Cabin Fever- the term usually used in the dead of winter when one is snowbound-but mine came after a long bout of wicked summer heat ( the thermostat reached over 100F yesterday).   Add to that a perfect storm of things that keep me tied to the house like this last month of trying to figure out why Babu was off his food and,  just for good measure, a succession of other things gone wrong.  There I was: fit to be tied. (What a funny but apt expression.)

Ironically, it all fell apart once I realized the cause of Babu's poor eating and his escalating jitters that were not typical of his playful kitten modus operandi. That's not uncommon, losing one's thread just at the moment things are turning around: kind of like not being able to do the last lap of a race, or more likely (in my case) not being able to apply my left brain for one more minute.

I was proud, nonetheless, that I correlated the crawling of his skin along his spine and frantic biting himself followed by power-licking to Hyperethesia, a syndrome caused by heavy metals collecting in the fatty tissue that surrounds the nerves along the spine. I always knew that Babu was getting more fat in his raw lean ground beef than Muji in the same product cooked (because I skim the fat off Muji's) but I thought the extra fat would be ok for an active boy like Babu. Muji is usually my canary in the mine, so to have Babu sick was odd and the clear difference was their food. On top of that Babu was preferring cooked to raw, a new behaviour but something that he inherently "knew".

Adding good fats such as coconut oil and small fish oil to chelate the bad fat from his system plus tiny quantities of homemade fresh cilantro tea administered with a syringe after he eats worked for a few days, but then he seemed to have the symptoms again and was clearly fussy about his food still, so we took him off the olive oil that I put in his evening meal and began, intuitively, to give him back and neck massages, quite vigorous ones which he, surprisingly, loved- and the symptoms went away. Relief for all.

Somewhere at the beginning of this new protocol, was when I lost it. I only have so much "nurse" in me I guess, and Wally scurried us off to Halifax last Saturday where my Photo Essay begins:

We headed off to our favourite salvage store, but noticed this new shop in a renovated auto garage:
Workshop & Co. on Maynard St., newly opened only 5 weeks earlier.
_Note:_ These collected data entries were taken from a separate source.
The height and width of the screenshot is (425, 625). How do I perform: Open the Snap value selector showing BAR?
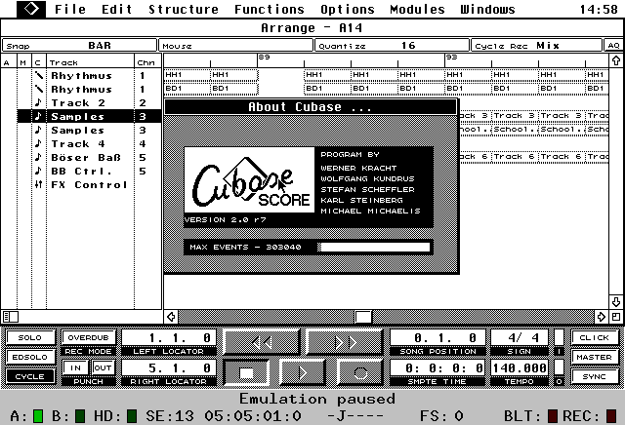pos(99,45)
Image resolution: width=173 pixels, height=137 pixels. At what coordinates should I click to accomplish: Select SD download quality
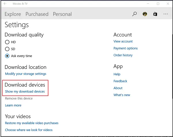7,49
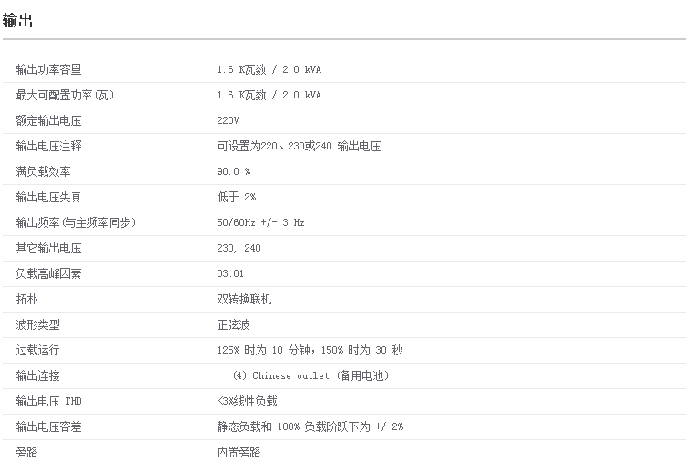Click the 可设置为220、230或240 输出电压 text
This screenshot has height=462, width=691.
[299, 146]
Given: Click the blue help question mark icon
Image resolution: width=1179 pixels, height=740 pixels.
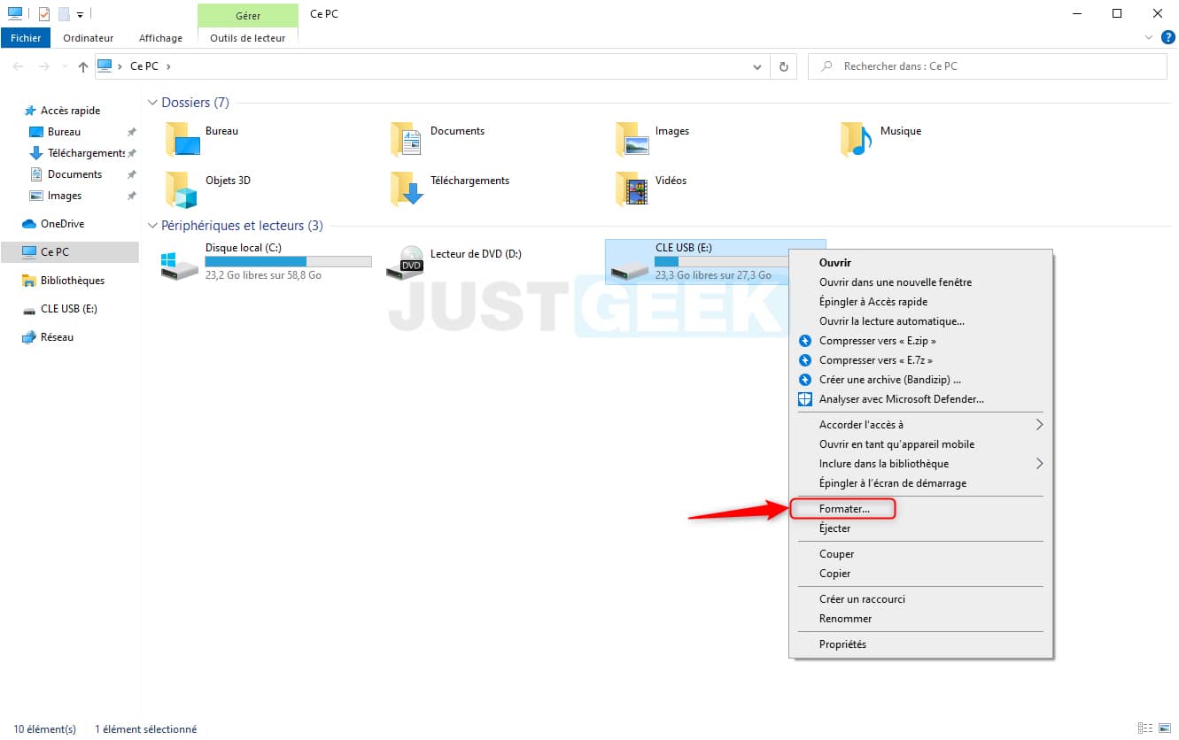Looking at the screenshot, I should point(1167,37).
Intrigued by the unusual galvanized metal cans that turned out to be Portugese olive oil drums

we made our way inside to what I can only describe as "our kind of place".
It was timely as we had ony just begun to discuss putting a Mediterranean slant
onto our eventual kitchen renovation the week before.

Upon crossing the street from this exciting and inspiring new find,
we found this unusual observer sitting out in the summer sun: a one-eyed cat

I have a penchant for being too friendly with animals so that they start following me, so I only spoke kindly to him as I took his picture. Clearly he is an outdoor pet judging by the notch in his ear.

We wandered into our original destination: Renovator's Resource and found these cool iron plates that Wally thinks may have come off a boiler or even a woodstove.

It was Gay Pride Day in the city and we got ourselves into a serious traffic jam near the entrance to the Halifax Public Gardens

So we ditched our plan to visit a few design shops in that area and detoured past this wonderfully ornate home dressed up like an Easter egg.

This deceptively peaceful looking cottage actually sits on Queen St. at the corner of Sackville St., a very busy street across from which rises Citadel Hill.
We were on our way to yet another design shop.

We had a lovely day out, bringing a picnic that we enjoyed in the shade of a sweet little corner of St. Mary's University. As well, we made the usual stop at DeSerres to pick up another couple of Inktense watersoluble pencils. I have a crush right now on their Sea Blue, a deep inky teal.
(You may take that as a hint of what's to come as I'm quite tired of my diverted creative energy.)

As evening fell, we headed home, racing a huge black cloud that was emitting lightning.
I never did get a very good shot of it as it was too dark to register,
on top of which I would have had to shoot past Wally who was driving.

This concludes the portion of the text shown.